It was the Applicant's submission that it is alive to the provisions of Section 17 (3) of the Income Tax Act (ITA) which provides:
"Unless the Act provides otherwise, Part V of this Act, which deals with tax accounting principles, applies in determining when an amount is derived for purposes of this Act."
Under Part V of the ITA, section 38 requires a taxpayer to use methods of accounting to conform with the generally accepted accounting principles that deal with loans. The accounting treatment of loans and borrowing under IFRS 9 calls for loans to be provided in the financial statements of the borrower as evidence of indebtedness.
The Applicant submitted that the Tribunal has emphasized that International Accounting Standards may be used if they are in harmony with the ITA in handling matters before the Tribunal.
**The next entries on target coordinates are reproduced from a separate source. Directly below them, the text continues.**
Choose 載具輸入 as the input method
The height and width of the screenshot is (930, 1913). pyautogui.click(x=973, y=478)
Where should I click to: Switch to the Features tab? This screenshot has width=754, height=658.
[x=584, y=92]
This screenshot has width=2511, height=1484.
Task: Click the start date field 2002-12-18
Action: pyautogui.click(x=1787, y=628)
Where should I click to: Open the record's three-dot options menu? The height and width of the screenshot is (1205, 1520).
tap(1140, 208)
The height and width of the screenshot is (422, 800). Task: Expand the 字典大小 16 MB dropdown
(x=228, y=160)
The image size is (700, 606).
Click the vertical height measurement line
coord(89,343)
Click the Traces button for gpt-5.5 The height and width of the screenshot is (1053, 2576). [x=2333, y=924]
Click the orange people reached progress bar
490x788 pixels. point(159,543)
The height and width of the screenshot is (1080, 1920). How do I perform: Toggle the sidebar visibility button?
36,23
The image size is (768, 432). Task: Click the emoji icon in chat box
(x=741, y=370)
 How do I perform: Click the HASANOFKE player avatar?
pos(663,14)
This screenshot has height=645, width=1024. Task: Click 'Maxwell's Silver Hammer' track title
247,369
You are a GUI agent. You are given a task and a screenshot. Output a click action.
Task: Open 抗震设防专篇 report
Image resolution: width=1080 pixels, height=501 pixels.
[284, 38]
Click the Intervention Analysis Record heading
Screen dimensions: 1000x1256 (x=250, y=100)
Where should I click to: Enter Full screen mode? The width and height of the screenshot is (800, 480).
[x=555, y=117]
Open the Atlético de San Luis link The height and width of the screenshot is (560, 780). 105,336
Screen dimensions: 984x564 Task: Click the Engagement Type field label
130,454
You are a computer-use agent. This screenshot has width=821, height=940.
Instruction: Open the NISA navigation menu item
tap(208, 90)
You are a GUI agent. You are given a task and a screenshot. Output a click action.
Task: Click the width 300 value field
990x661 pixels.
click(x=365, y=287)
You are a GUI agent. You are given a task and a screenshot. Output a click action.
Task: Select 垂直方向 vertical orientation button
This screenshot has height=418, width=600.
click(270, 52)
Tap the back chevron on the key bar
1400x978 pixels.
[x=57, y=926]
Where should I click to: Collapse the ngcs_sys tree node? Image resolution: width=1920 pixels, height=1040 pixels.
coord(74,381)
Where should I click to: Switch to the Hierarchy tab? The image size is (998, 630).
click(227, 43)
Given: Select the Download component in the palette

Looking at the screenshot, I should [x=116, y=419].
In Mukwano Enterprises v Uganda Revenue Authority TAT Application No.06 of 2018, the Tribunal found that the Applicant followed all the required accounting standards, and the Respondent had no right to re-characterize the Applicant's loan into income from an accounting point of view.
The Applicant submitted that the evidence shows that the substance of the transaction was that there was a loan between the Applicant and its related parties. This was not denied by the Respondent. The Respondent did not adduce any evidence to show what substance of the transaction that it upheld.
The Applicant submitted that the power to re-characterize is statutory. In *East African* Breweries International Limited v Uganda Revenue Authority, Application No.14 of 2017, the Tribunal stated:
"The commissioner's power to re-characterize a transaction cannot be faulted unless there were satisfactory explanations. The Tribunal will not interfere with such powers unless it is shown that the decision of the Respondent was illegal, irrational or was made with procedural impropriety".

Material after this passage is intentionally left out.